We never fought, we would do all kinds of activities together, our dates always went extremely well and the sex was amazing for both of us (she admitted this). Also we would snap/text/game with each other multiple times a day, and speak by phone every few days. I would usually see her 2-3 times a week and almost always stay the night, and during the quarantine (we met just before that) I was staying with her about 4 nights week for close to 3 months.
It was this time during the quarantine that things were at their best (from my perspective). She treated me like a king and would do anything for me, and was sad when I went back to my house for a night or two. After quarantine ended she mentioned she needed to spend some weekends with her friends and family again and that’s when things shifted to more casual like how I described in the previous paragraph.

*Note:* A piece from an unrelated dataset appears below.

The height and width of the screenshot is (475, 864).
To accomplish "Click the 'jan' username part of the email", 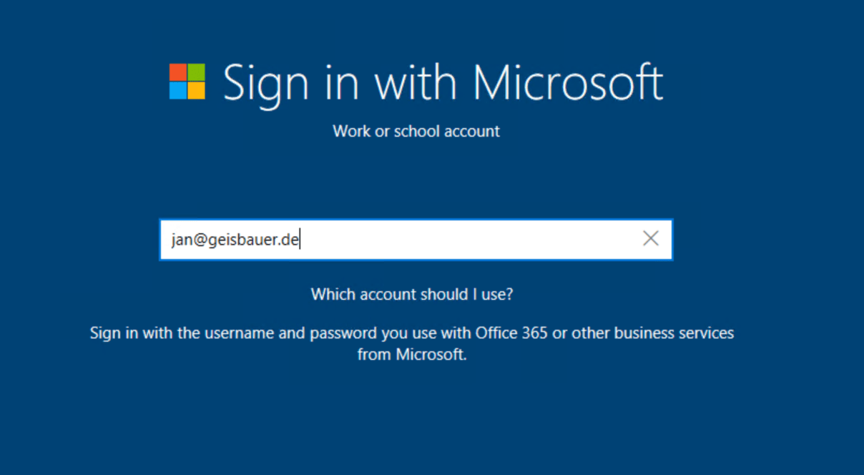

About a month ago she called me one day after I had asked for the 2nd time to go visit her cottage (where her parents lived) and she said she wasn’t ready for a serious relationship right now and needed to catch up on seeing her friends and family on her own and take things slower. She also mentioned she wasn’t ready to move in together as I had once casually dropped this idea since she had been planning to move to a new place with her same roommate at the end of summer. I told her it was fine to take our time, and respected her decision. I asked if there was any other issues she had, and she told me no.

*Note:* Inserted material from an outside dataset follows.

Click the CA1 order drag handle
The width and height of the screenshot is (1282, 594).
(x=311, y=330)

2 Weeks ago she finally invited me up to her cottage and things went great with the parents and the weekend as a whole. I now was starting to develop strong feelings for her so last Tuesday I told her during an intense makeout session that “I love her”. She didn’t say anything back and about an hour later on our walk together she brought up how she is “freaking out” about what I said and how she doesn’t yet feel the same way or know if she ever will. She said she had been feeling this way since our first conversation about it and nothing had really changed since then about how she feels. She said she invited me to her parents as a make/break scenario and although I hit it off with the folks she didn’t have a change of heart. We agreed to bury it for the time being and had a great rest of the evening and following morning as well. I thought this would buy me a couple months more at least to try and really work on improving things
Then comes last Thursday. We got on a usual type date and on our walk she asks again if I thought more about everyhing…I was caught completely off-guard hearing about it again so soon. I explained how I think
we should give it more time and work on things but she had completely shifted into the decision that breaking up was the right thing and to do it now. Her reasoning was she didn’t want to waste my time as I am much older and she doesn’t know if it will ever go where I want it too. We had a deep heartfelt talk about it for an hour (we both teared up) but then we ended up having amazing (breakup?) sex before I left.
Since then we haven’t messaged each other but we still are playing a word game we were in the middle of back and forth, and I sent her a couple funny IG memes which she laughed at but didn’t say anything else. I desperately want to call her up tomorrow and see if she wants to show me her new place she just moved into and finish the show we were watching. I also want to ask if she has had a change of heart and suggest trying to give things another shot by working on our communication. I don’t plan to beg or make her feel guilty in any way, if she says no as hard as it is I will accept it. Any suggestions on how to approach this?